Smokers Want Proof Ban is Effective and Enforced

Related Story

COLUMBIA - It's been 7 years since Columbia city council banned smoking in bars and restaurants and some local smokers want proof that the ban is being enforced and improving health.

The Columbia Health Department has had a total of 137 complaints since the ordinance amendment took affect in 2007, but less than 25 of those complaints were filed after 2007.

The council members who supported the ban said it would improve health for the community while dining out.

Pastor Reverend Larry Barnes, 61, said he has been smoking since he was 11 years old and said he thinks the ban is an infringement on his rights.

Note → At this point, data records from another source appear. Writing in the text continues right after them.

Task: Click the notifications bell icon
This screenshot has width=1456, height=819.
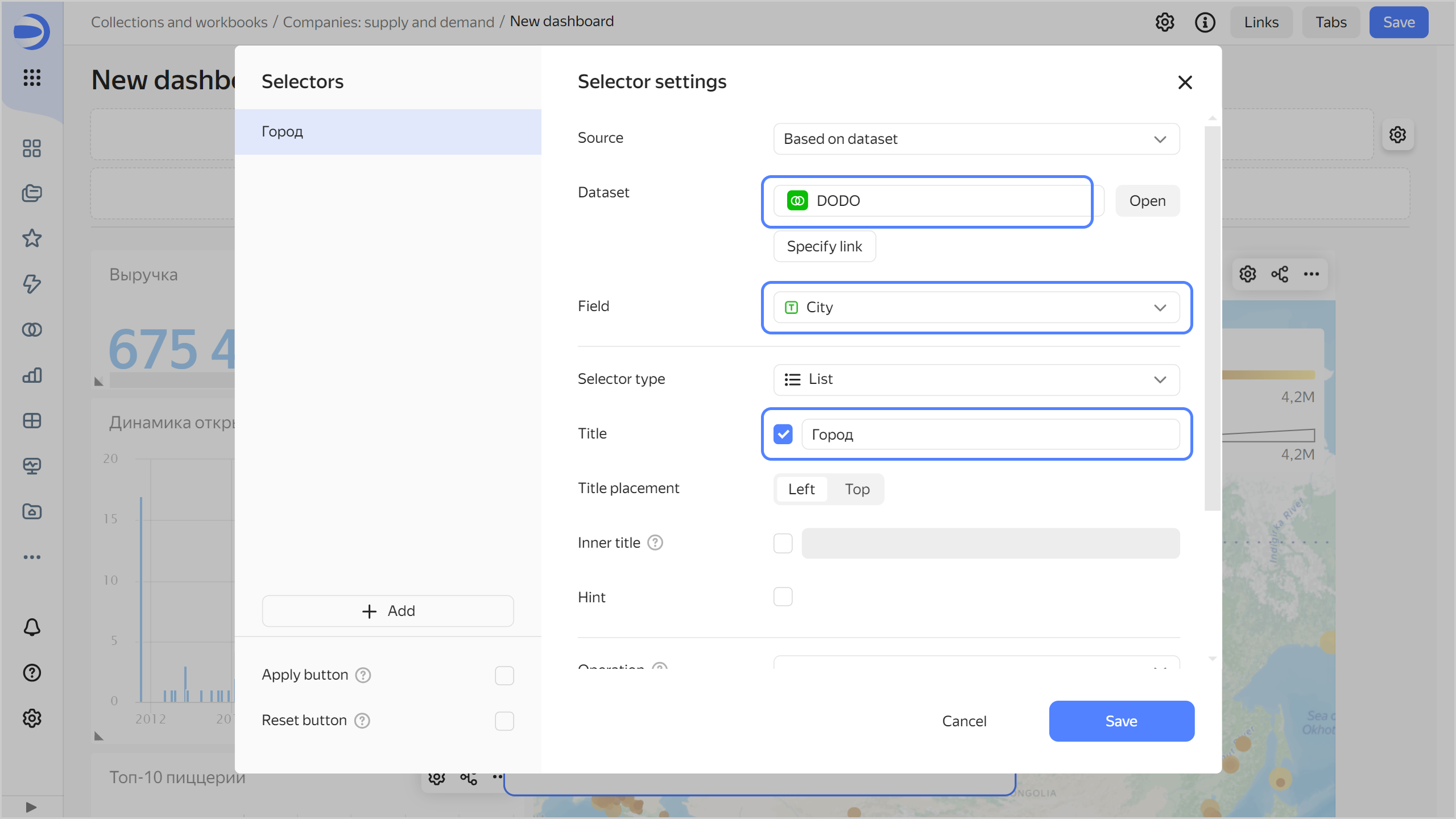Action: click(x=32, y=627)
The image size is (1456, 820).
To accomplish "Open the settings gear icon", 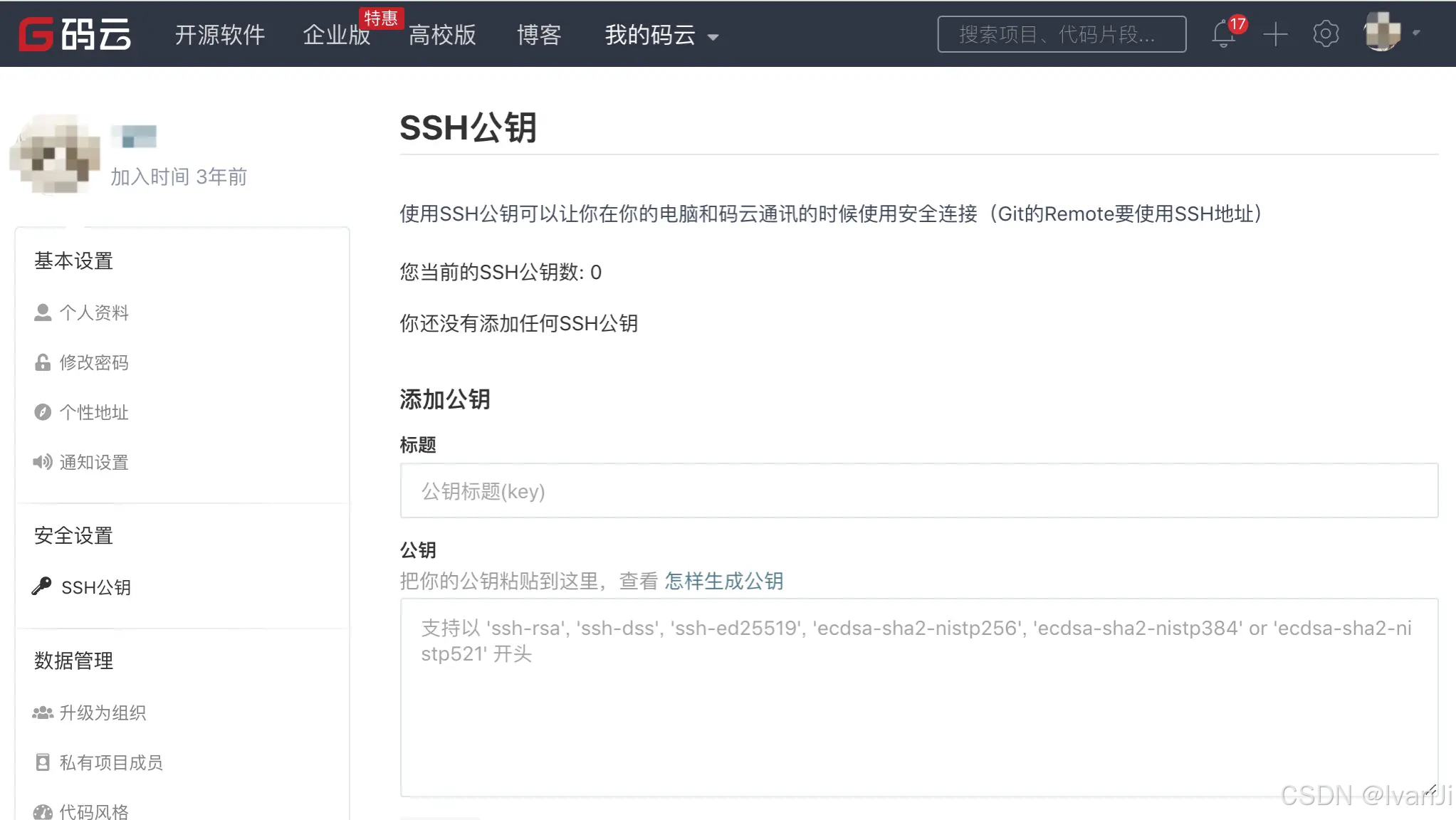I will [1325, 34].
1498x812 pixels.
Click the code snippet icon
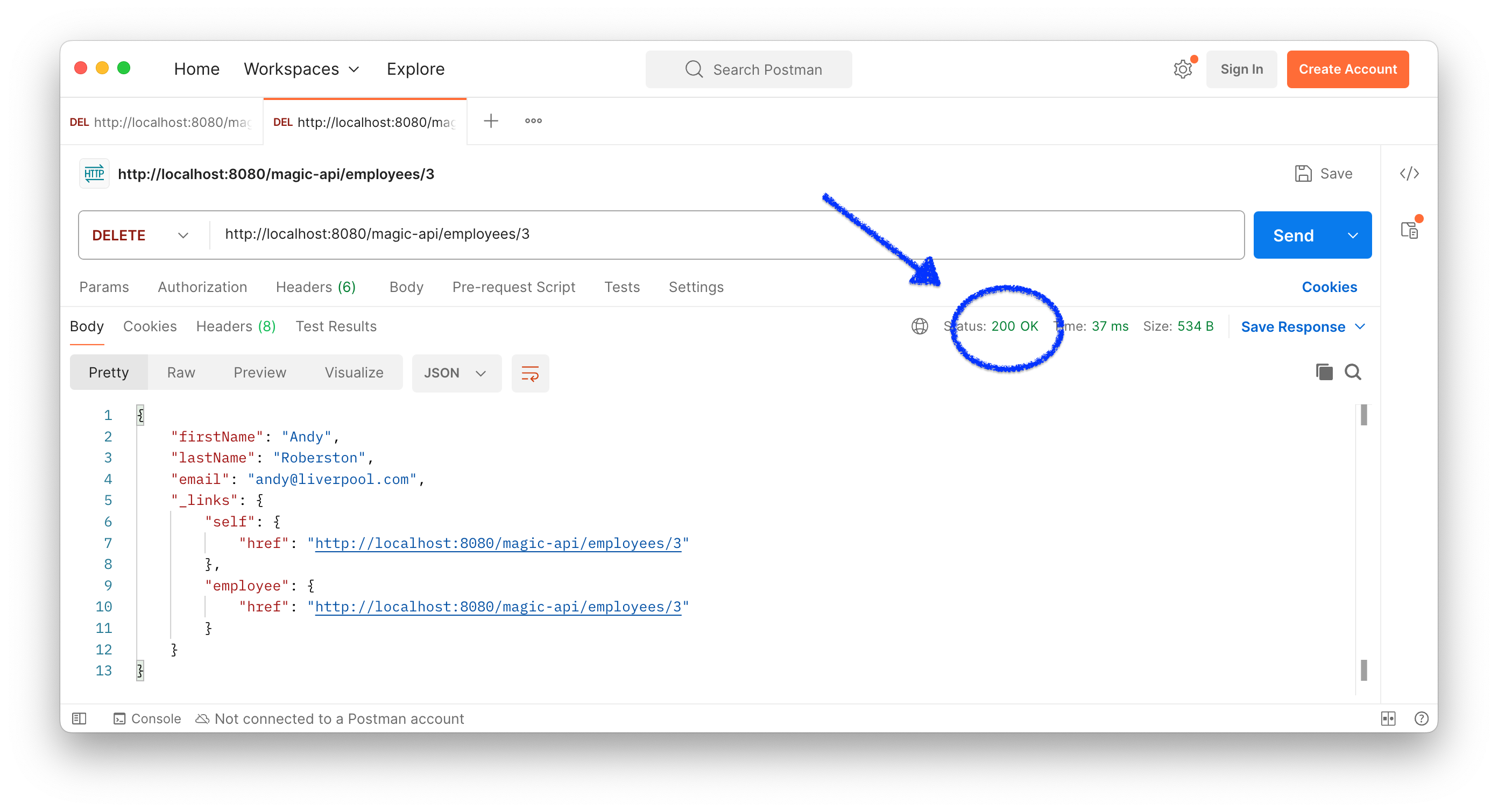1409,174
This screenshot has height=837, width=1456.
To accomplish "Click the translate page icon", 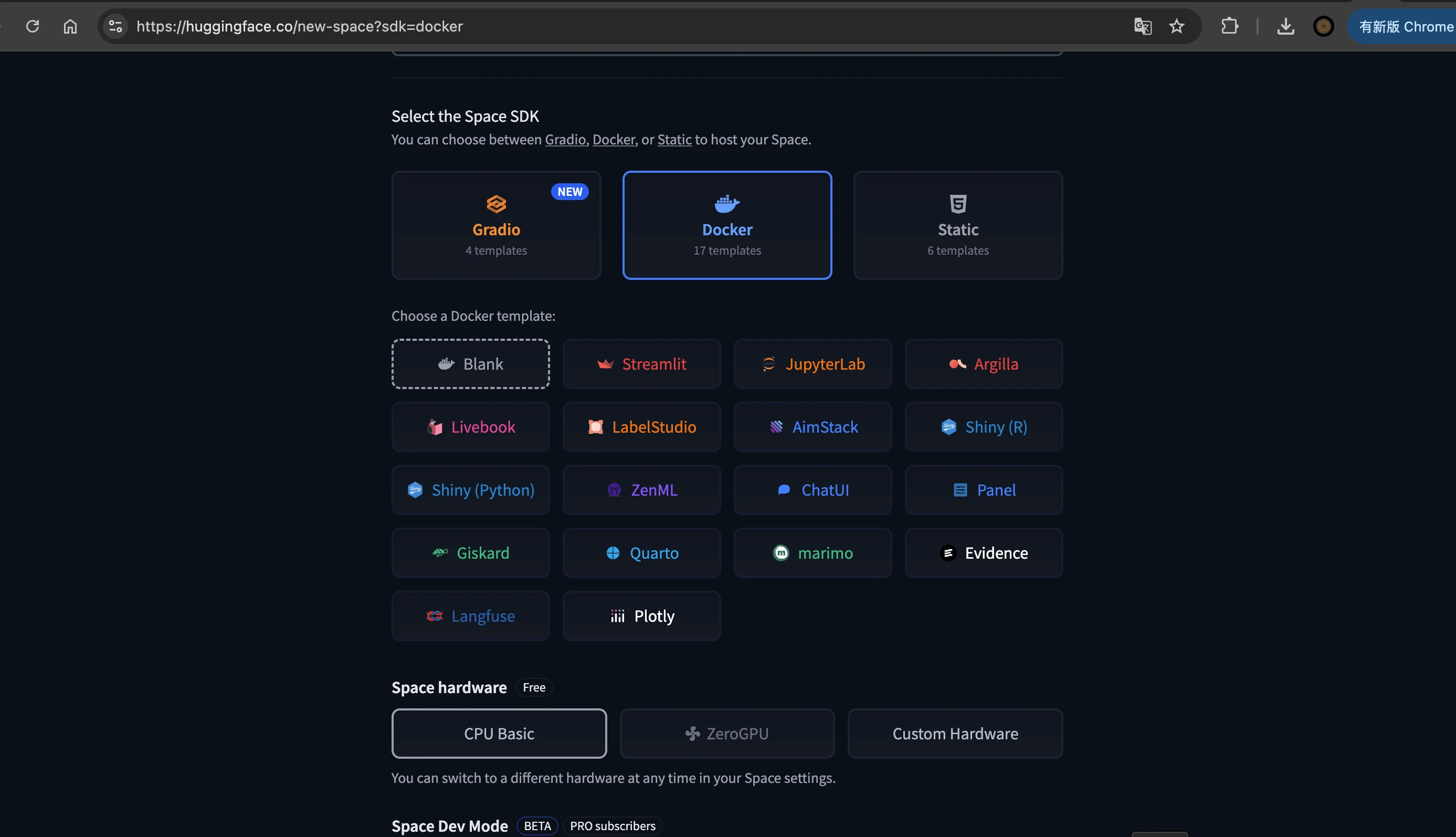I will (1142, 26).
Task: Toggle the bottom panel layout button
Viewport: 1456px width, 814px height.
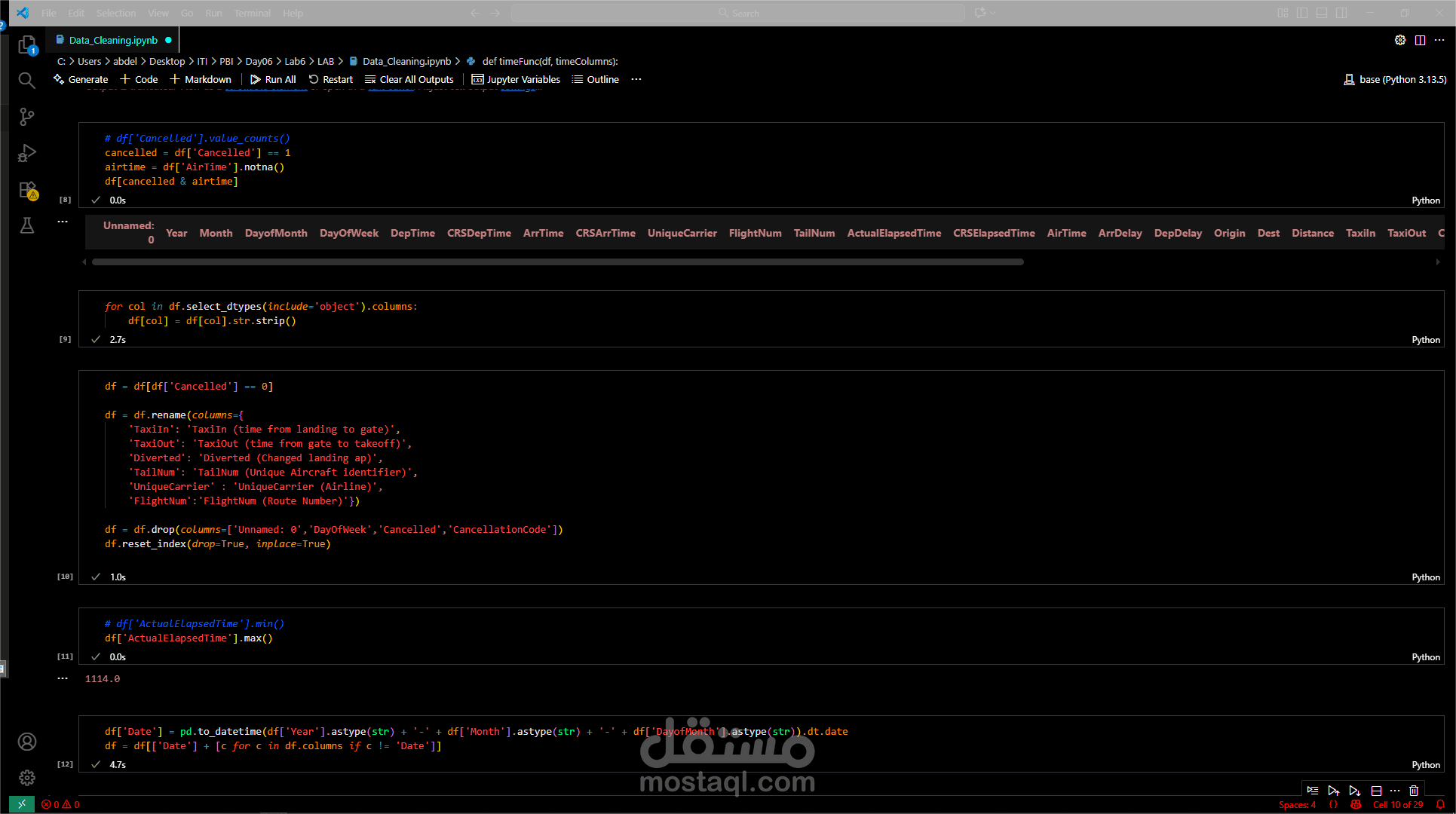Action: (x=1322, y=13)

"If I come in your establishment and want to have a cigarette with my meal I think I have the right to, just like someone else has the right not to," Barnes said.

Barnes said he needs to see facts that prove the ordinance is improving the community's health before he will support it.

"I'd like to see the statistics on those who have died from secondhand smoke then and now," Barnes said.

The Missouri Department for Health and Human Services claims that more than 1,100 people a year die from second-hand smoke. However, the state did not provide KOMU 8 News with the data needed to prove the ban is working.

Stephen Concannon is a lawyer and is the coordinator for Student Legal Services at MU. He said he always keeps his inhaler close and recalls how second hand smoke used to affect him while dining out.

"I'd go in some restaurant before court, and you think well smokes not that bad," Concannon said. "But to an asthmatic if walk into a cloud of smoke, it can trigger your lungs closing up."

Concannon said he enjoys dining out and going to different entertainment venues more now that smokers are not allowed to smoke inside.

"When you get hit with a cloud of smoke, you're just done for the day or for the next 6 hours you're coughing and I just don't experience that when I'm out anymore," Concannon said.

He supports the ordinance and said the improvement to his health is all the evidence he needs.

"It has got to be a healthier environment for not only for the patrons but people who work 8 to 12 hour days in those environments as well," Concannon said. "Smokers can find an environment where they can smoke without it being around everybody."